CLT – OCBC
Completion of Penjuru Lane asset
Completion of Penjuru Lane acquisition. Cache Logistics Trust (CACHE) announced on 12 May that it has completed the acquisition of 4 Penjuru Lane for S$8.9m. 4 Penjuru Lane is a 55,000 sq ft single-storey warehouse approved for chemical and dangerous goods storage with an extended 2-storey office annex. It is located within the established Jalan Buroh/Penjuru area, a key logistics hub that enjoys close proximity to the PSA Terminals, Jurong Port, Tuas checkpoint and at least half of the container yards in Singapore. The achieved plot ratio of 0.63, compared to the maximum allowable plot ratio of 2.5 under the zoning for the land, offers the potential to enhance and/or redevelop the premises to capture residual plot ratio in the future.
Lease Information. 4 Penjuru Lane will be leased back to Kim Heng for three years, with an option to extend for a further three years. The lease agreement provides for built-in rental escalation of 2% per annum. While this provides a 50bp stepup vis-à-vis the existing lease structures, we reiterate that it still pales in comparison with the Singapore’s 1Q11 CPI of 5.2% and MAS FY11 forecast of 3%-4%. The acquisition will be fully debt-funded.
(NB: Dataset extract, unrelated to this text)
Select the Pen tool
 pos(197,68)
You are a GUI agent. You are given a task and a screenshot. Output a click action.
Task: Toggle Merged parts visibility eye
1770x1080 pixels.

We have assumed a NPI yield on cost of 7.75% for this asset and it will propel CACHE’s gearing from 26.4% as at 31 Mar to approximately 28%.
Reiterate BUY. We applaud CACHE’s efforts to diversify away from its sponsor with yet another third-party acquisition. In our previous reports, we noted that previous CACHE’s properties are on long-term master-leases (at least 5-years) to its sponsor (CWT) and CWT’s parent (C&P), which manifests as a counterparty risk. The sale and leaseback arrangement with Kim Heng for 4 Penjuru Lane certainly helps to spread out the lessees. We also like the shorter lease expiry period (3 years), which will better position CACHE in a rising rental market. In addition, we noted that CACHE is actively seeking quality acquisitions in Asia Pacific. We look forward to more property additions ahead not only to diversify CACHE’s tenant base, but also to reduce its concentration risk on a single asset (CWT Hub which still account for 46.8% of FY11 gross revenue following the acquisition). Concentration and inflation risks remain our top concerns for the trust and we expect management to consciously address these as the REIT grows in asset size. Reiterate BUY with an increased fair value of S$1.05 (prev: S$1.04).